The Law further stipulates certain conditions of validity. In particular, the assets mentioned in the will need to be defined or able to be defined, existent, and owned by the testator. Moreover, it must be possible to convey the assets to the beneficiaries at the time of death. In case the will contains a condition that is contrary to public order or morals, such condition shall be considered null and void without however affecting the remaining conditions of the will.

In case of multiple wills, the registered will shall prevail. If several wills are registered, the one most recently recorded with the Registry shall be deemed the final will of the deceased. If however none of the wills are registered, all of them shall be taken into consideration; in cases of conflict, the competent court shall adjudicate the matter.

All rights and liabilities of the testator shall be transferred to the beneficiaries alongside the disposed assets. If any of beneficiaries refuses to pay off any debt owed to a third party, he/she will be deprived from all rights under the will.

Pursuant to the Law, the appointment of an executor occurs either in the will itself or through a separate document. The executor must be of 21 years of age, capable of discernment, have no interest in the estate of the deceased. In addition, he/she may not have been convicted for a moral crime, nor be in state of bankruptcy.

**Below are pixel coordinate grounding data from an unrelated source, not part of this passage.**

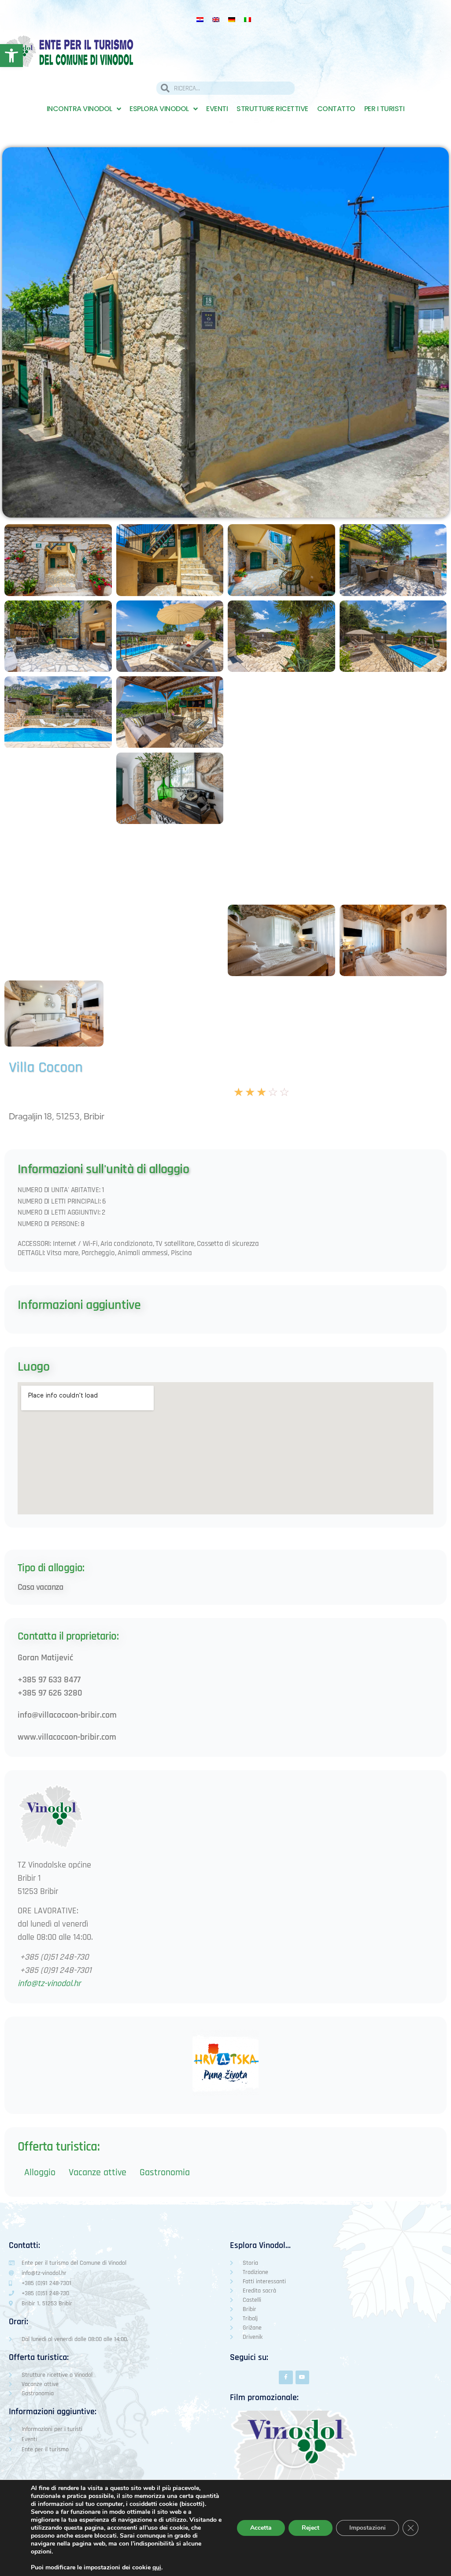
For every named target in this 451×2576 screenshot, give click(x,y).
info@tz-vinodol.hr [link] (49, 1983)
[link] (11, 55)
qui (156, 2568)
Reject (310, 2528)
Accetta (261, 2528)
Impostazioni (367, 2528)
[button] (294, 2447)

Under the supervision of the competent court, the executor will collect the assets of the estate, pay outstanding debts and distribute the assets. If required, he/she will collaborate with governmental and non-governmental authorities in the execution of the will. He/she shall represent the beneficiaries in all legal cases filed against them in relation to the estate or the will. The executor shall carry on his/her duties in good faith, maintain proper records of the estate, not to use the money of the estate for his/her benefit or facilitate the use of the money by third parties, and not to disclose any information or data concerning the will or the estate.

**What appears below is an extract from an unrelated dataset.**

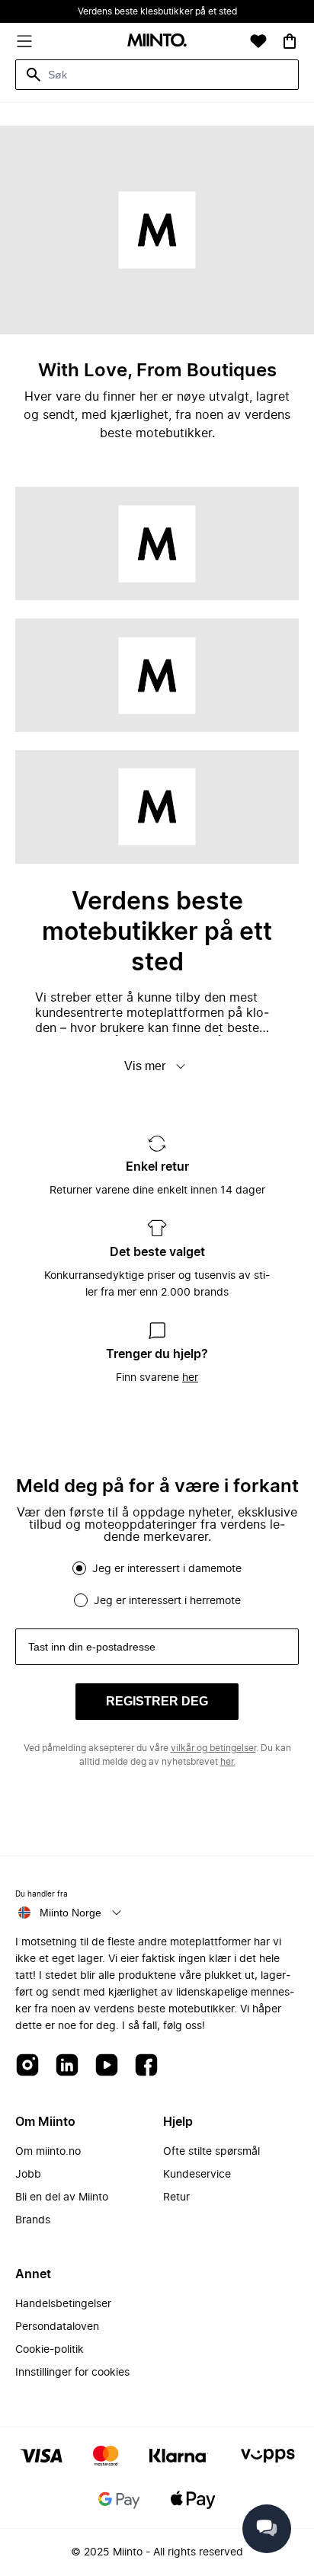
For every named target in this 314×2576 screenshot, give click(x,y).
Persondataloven (57, 2327)
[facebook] (146, 2066)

The executor may use the services of a lawyer or an expert to assist him in the execution and administration of the estate. All unpaid debts and death expenses shall be paid first before conveying the assets to the beneficiaries.

Upon the request of the executor or any of the beneficiaries, the Court may, for valid reasons, order the dismissal of the executor. In the event of his/her dismissal, the executor must submit to the Court, within 60 days from the date of his/her notification of the dismissal order, a detailed report of all the works he performed during his/her appointment.

While the Law is a positive development, some uncertainty in terms of it practical application remains. To date, the Register has not been established with the Dubai Courts.